("A Boba", de Anita Malfatti - 1915 - 1916)
Duas
notícias do mundo das artes me fizeram pensar muito, recentemente, em Anita Malfatti.
A primeira, diz respeito à obra “A Boba”
(1916), de Anita, que foi escolhida pelo artista, escritor e performer, Wagner
Schwartz, como base para seu mais novo trabalho. Schwartz sofreu violentíssimos
ataques pela performance “La Bête”,
em 2017. Em seu novo projeto, o artista reflete, não propriamente sobre os
ataques que sofreu, mas sobre o corpo que recebeu os ataques. Do mesmo modo, a
obra de Anita representa um corpo muitíssimo atacado que amadurece e evolui no
tempo. O artista reconhece em “A Boba”,
a nação brasileira. Uma nação que tem a violência no governo, mas que também
começa a evoluir e a gerar novos movimentos que nos aproximam uns dos outros.
A segunda
notícia é a do projeto, que anda a todo vapor, para transformar Tarsila do
Amaral em ícone pop nacional, aos moldes de Frida Kahlo.
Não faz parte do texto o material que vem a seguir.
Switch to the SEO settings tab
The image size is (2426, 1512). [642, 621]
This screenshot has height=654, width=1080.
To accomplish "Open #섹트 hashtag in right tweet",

Com isso, creio que nomes
como o de Anita Malfatti também poderão ser resgatados. Anita tem uma história
de vida incomum, assim como Tarsila. Sua obra, no entanto, é considerada de
maior relevância. Anita foi destruída por críticas assim que começou a tentar
mostrar sua arte. Com isso, o Brasil teria perdido sua única chance de ser
realmente modernista. O que sobrou, dizem, foi a arte “programática-ideológica-nacionalista”,
de artistas menores, como Di Cavalcanti, Tarsila do Amaral e Portinari.
Anita
nasceu na cidade de São Paulo, em 1889, com uma atrofia no braço e na mão
direita. Depois de tentativas frustradas para corrigir o problema, aprende a
escrever e a desenhar com a mão esquerda, com ajuda da educadora norte-americana,
Miss Brown. Com a morte do pai, sua mãe, a também norte-americana Eleonora Elizabeth Krug, para garantir
o sustento da família, passa a lecionar idiomas, desenho e pintura em casa.
Anita passa a maior parte de seu tempo de criança nas aulas da mãe. Aos 13
anos, sem saber o que realmente queria da vida, decide se suicidar num trilho
de trem, próximo da estação da Barra Funda. Segundo a própria Anita, tal
incidente foi fundamental para alavancar sua carreira artística:
“Eu tinha 13 anos, e sofria porque não
sabia que rumo tomar na vida. Nada ainda me revelara o fundo da minha
sensibilidade [...] Resolvi, então, me submeter a uma estranha experiência:
sofrer a sensação absorvente da morte. Achava que uma forte emoção, que me
aproximasse violentamente do perigo, me daria a decifração definitiva da minha
personalidade. E veja o que fiz. Nossa casa ficava próxima da estação da Barra
Funda. Um dia saí de casa, amarrei fortemente as minhas tranças de menina,
deitei-me debaixo dos dormentes e esperei o trem passar por cima de mim. Foi
uma coisa horrível, indescritível. O barulho ensurdecedor, a deslocação de ar,
a temperatura asfixiante deram-me uma impressão de delírio e de loucura. E eu
via cores, cores e cores riscando o espaço, cores que eu desejaria fixar para
sempre na retina assombrada. Foi a revelação: voltei decidida a me dedicar à
pintura.”
Depois
disso, com financiamento de um tio, Anita estudou arte por 4 anos em Berlim, na
Alemanha. De volta ao Brasil, a artista realiza uma exposição para pleitear uma
bolsa de estudos na França. O senador José de Freitas Valle, de quem dependia a
concessão da bolsa, visita a exposição e não gosta das obras de Anita, chegando
a criticá-las publicamente.
Entre
1915 e 1916, mais uma vez financiada pelo tio, Anita estuda arte em Nova York.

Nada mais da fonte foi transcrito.